Start of Records shown

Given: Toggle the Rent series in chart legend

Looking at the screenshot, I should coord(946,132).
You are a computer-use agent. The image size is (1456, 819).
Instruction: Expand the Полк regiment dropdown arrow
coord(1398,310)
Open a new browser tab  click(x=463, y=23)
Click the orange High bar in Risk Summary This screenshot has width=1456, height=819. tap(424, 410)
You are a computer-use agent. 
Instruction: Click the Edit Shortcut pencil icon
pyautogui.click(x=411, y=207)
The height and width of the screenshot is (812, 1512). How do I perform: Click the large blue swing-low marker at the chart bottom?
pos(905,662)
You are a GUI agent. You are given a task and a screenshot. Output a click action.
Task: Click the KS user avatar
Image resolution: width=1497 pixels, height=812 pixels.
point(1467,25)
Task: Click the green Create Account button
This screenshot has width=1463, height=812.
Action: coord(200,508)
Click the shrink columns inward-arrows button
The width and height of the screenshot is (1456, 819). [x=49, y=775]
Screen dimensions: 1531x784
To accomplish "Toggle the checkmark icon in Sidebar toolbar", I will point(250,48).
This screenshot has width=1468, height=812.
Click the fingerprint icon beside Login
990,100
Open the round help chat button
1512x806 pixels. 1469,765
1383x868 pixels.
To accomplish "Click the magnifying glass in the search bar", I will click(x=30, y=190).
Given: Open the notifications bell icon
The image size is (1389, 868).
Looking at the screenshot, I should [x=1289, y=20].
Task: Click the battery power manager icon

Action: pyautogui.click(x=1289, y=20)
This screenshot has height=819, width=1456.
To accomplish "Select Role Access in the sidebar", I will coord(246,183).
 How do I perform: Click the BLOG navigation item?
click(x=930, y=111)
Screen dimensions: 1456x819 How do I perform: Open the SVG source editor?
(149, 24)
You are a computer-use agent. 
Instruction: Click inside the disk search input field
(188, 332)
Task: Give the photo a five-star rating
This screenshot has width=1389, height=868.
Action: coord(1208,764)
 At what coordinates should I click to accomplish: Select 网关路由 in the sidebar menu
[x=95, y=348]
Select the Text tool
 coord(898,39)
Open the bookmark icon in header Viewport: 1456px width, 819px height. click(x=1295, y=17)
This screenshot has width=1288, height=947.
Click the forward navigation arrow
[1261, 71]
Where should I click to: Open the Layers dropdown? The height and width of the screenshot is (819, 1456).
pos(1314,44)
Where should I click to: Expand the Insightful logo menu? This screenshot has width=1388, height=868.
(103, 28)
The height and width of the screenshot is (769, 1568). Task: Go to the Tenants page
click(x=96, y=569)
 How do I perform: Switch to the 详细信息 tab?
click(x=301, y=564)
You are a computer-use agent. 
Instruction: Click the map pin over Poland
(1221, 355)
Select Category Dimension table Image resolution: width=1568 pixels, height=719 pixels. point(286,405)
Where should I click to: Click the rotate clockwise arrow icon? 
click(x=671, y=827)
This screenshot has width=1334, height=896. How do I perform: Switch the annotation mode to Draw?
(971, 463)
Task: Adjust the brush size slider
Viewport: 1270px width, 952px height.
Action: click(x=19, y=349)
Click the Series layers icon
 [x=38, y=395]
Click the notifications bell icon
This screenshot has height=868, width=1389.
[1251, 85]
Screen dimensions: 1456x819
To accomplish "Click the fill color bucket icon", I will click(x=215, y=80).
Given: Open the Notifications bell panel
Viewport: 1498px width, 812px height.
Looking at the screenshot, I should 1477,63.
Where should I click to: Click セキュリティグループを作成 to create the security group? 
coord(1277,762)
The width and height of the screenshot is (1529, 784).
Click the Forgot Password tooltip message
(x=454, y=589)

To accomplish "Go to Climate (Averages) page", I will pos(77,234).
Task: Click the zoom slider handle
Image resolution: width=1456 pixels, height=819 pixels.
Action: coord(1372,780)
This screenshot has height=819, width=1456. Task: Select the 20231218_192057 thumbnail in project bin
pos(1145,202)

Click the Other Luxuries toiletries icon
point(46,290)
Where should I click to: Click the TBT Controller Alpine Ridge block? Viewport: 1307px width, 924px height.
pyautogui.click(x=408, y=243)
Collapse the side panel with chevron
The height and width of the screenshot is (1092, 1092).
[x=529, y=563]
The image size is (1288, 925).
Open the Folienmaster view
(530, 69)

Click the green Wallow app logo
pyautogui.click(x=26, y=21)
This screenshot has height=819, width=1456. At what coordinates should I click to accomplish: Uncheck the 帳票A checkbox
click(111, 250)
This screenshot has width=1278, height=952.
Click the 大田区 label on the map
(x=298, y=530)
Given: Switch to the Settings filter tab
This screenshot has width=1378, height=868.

End of Records shown

▶ _Task description_: Work out how many lines of the data above contain the string "slider" and give the number alone.

▶ _Written solution_: 2